Why would a solo 401k owner name a trust as a beneficiary?
There are a number of reasons why the solo 401k owner would want to name a trust as the beneficiary of his or her solo 401k plan. For example, to preserve the solo 401k assets, avoiding estate taxes, protecting assets for minors or a special needs child. A popular reason is to limit the beneficiary’s control over the trust assets. This is specially the case when the solo 401k plan’s value is significant and the solo 401k owner’s spouse or young children have no expertise (or interest) in financial matters or when a solo 401k owner has concerns that a beneficiary lacks the judgment in making good spending decisions. Moreover, a trust can dictate how assets will be invested or can require that beneficiaries meet certain requirements before they can receive assets.
Before naming your trust as the solo 401k primary beneficiary, make sure the trust qualifies.
To qualify as what the IRS refers to as a “look-through” or “see-through” trust for Solo 401k distribution purposes, the trust must meet the following requirements outlined in Regulation Section 1.401(a)(9)-4, A-5:
1. The trust is valid under state law or would be but for the fact that there is no corpus.
2. The trust is irrevocable or the trust contains language to the effect it becomes irrevocable upon the death of the solo 401k participant.
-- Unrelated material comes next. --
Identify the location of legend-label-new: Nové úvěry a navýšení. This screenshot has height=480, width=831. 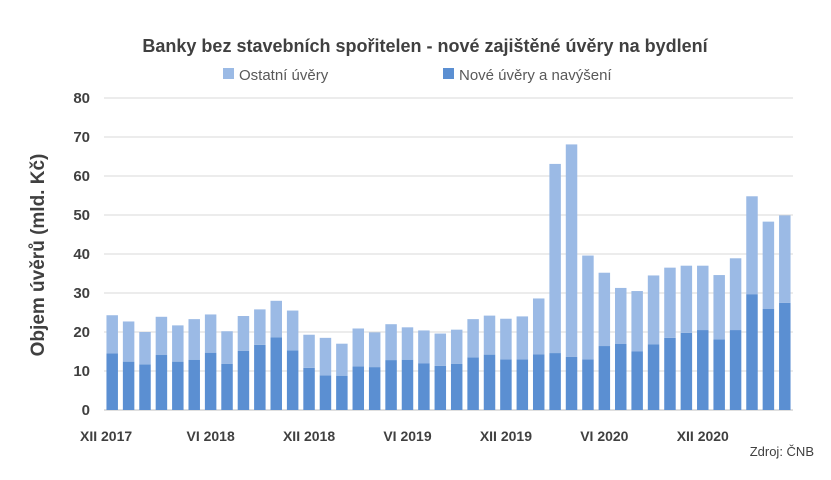
(536, 76).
3. The beneficiaries of the trust who are beneficiaries with respect to the trust’s interest in solo 401k owner’s benefit are identifiable.
4. The required trust documentation has been provided by the trustee of the trust to the plan administrator no later than October 31st of the year following the year of the solo 401k owner’s death.
In addition to these requirements, all applicable trust beneficiaries must be individuals or the stretch option may be lost. There is no separate account rule for trusts, so while the trust can stretch distributions over the life of its oldest applicable beneficiary, the IRS will not let multiple beneficiaries be treated separately for required distribution purposes. Thus, if an applicable trust beneficiary is a charity or other entity without a life expectancy, the stretch for all trust beneficiaries may be lost.
- Per the Retirement Equity Act of 1984 (REA), spousal consent is required if the solo 401k owner wants to name a beneficiary of his or her retirement plan to someone other than his or her spouse. This same rules also applies when naming a trust as the beneficiary of the solo 401k plan.
- If a trust qualifies as a “look-through” or “see-through” trust, then the trust can be treated as a designated beneficiary and can stretch distributions over the oldest applicable trust beneficiary’s life expectancy.
- It is referred to as a “look through” trust because you ignore the fact that the trust is the named beneficiary when determining the distribution period over which RMDs must be taken, and instead, look through the trust to the ages of the named beneficiaries of the trust.
- There is no separate account rule for trusts, so if an applicable trust beneficiary is a charity or other entity without a life expectancy, the stretch for all trust beneficiaries is lost.
- If a see-through trust is drafted as a conduit trust, only the income beneficiaries’ life expectancies need to be considered when determining the life expectancy to use to calculate required minimum distributions (RMDs).
- If a trust is drafted as a discretionary trust, the ages of both the income and remainder trust beneficiaries must be considered when determining the life expectancy to use to calculate RMDs.
- Determining whether a trust beneficiary must be taken into account for purposes of determining RMD payments is complicated. The decision as to who is in and who is out can seem daunting; therefore, make sure to work with your attorney before having your solo 401k provider process a death claim.